– by Ian Sinclair
All hail, The Internet! It offers me the power to influence the world in small steps. It can even offer the possibility for the butterfly to see the effect his fluttering has on the other side of the world.
All hail, email! It gives the world the ability to thank the butterfly, and to encourage him to keep on fluttering.
I am often advised to quit my business and get a “real job.” As a result of sage advice, I’ve had dozens of jobs, and high ambitions for various careers. But the one constant since I was 7 years old has been my need to make a difference, to ease suffering and to combat evil. I’ve been involved in tai chi, neijia martial arts, and qigong for 35 years. It is now more about who I am than it is about what I do. I would have quit long ago, however, if it were not for the occasional (recently more frequent) emails like the one I received today.
A man from the beautiful country of Greece sent me an mail telling me how he had struggled with depression and chronic anxiety for years. He is now healthy both mentally and physically, and attributes the improvement in part to one of my videos on youtube. He said, “…That was it until a year ago i saw one of your videos in YouTube (it was the one about taichi strategy) where for the first time in years something ignited in me, something like a childish feeling of excitement along with the immense pleasure children get from discovering and learning, and trust me for a person with the psychic burdens I carried that was a big deal . And so I started watching your videos and started immersing my self again in the world of martial arts…”
He went on to talk about his plans for the future, and to say some very nice things about me and my work.
Now, I know that I must not take too much credit for this man’s transformation. Clearly he possesses some courage and strength that enabled him to initiate and continue the changes that improved his state of mind and body. My video was likely one of many catalysts from which he was able to benefit. But his email made a deep impression on me.
I would have no confirmation of the real value of my work, were it not for the feedback from some of the people who, through their own courage and insight, find a way to benefit from my work.
I’ve spent years struggling with various technologies, formats, pedagogy, and methodology. All the while failing to make what most people call a decent living. Less than 5% of what I try actually works. But the benefits of success have been accumulating a little more quickly than the costs of failure. I’ve always felt that it was worth it, that it would be worth it, that it should be worth it. Sometimes the tide starts to turn, and I am filled with hope. Then a storm hits and I am left having to build a raft with dental floss the remains of my ship.
It has not always been financially profitable, which is why I am constantly trying to find gainful employment that can supplement my business without paralyzing it. (My latest effort is to get my truck driver licence, which involves going even deeper into debt in the effort to make more money.) But in spite of the apparent futility of it all, I keep going.
I have a goal.

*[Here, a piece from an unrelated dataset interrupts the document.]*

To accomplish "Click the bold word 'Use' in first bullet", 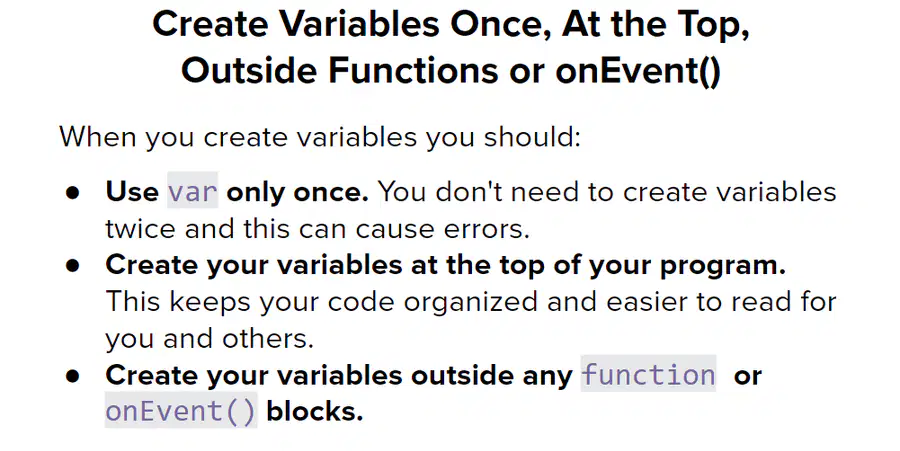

I have a plan, though the plan is constantly changing. Plans must change because “No plan ever survives contact with the enemy.”
I have often felt like giving up. But thanks to emails like this one, from people on various continents, whom I have never met, I am reminded that the daily battle I fight is not just about me. It is not even about my clear obligation to provide for my family (an obligation of which I am constantly reminded).
In the face of repeated failure to defend what is mine, I find I can accomplish much more by remembering my dedication to empower others.
While military tacticians discuss the strength of fortifications and the importance of protecting the home territory, the far-sighted strategist realizes that it is all home territory.
I continue to fight. I continue to adapt. I continue to refine my strategy, tactics, and methods. I continue in spite of or because of repeated failure, because I have seen what can be accomplished by an honest heart and a persistent effort.
Once we realize the true nature of the conflict, we discover that it is possible to win the war even if we never win a single decisive battle.